**Your assignment**
Copy every entry exactly, but skip the pictures.

[Collected data entries]

------------------------------------------------------------

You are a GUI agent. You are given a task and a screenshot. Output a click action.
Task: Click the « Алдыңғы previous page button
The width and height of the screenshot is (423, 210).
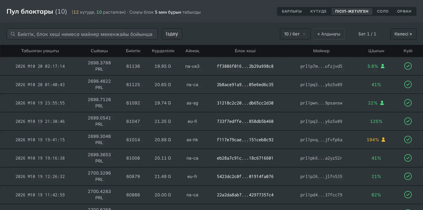click(329, 34)
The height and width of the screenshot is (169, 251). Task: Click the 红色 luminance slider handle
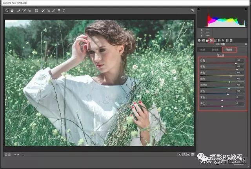(x=236, y=63)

------------------------------------------------------------

**Response**
You are a GUI agent. You are given a task and a screenshot. Output a click action.
Task: Click the « Алдыңғы previous page button
The width and height of the screenshot is (423, 210).
click(329, 34)
The height and width of the screenshot is (169, 251). Task: Click the 红色 luminance slider handle
(x=236, y=63)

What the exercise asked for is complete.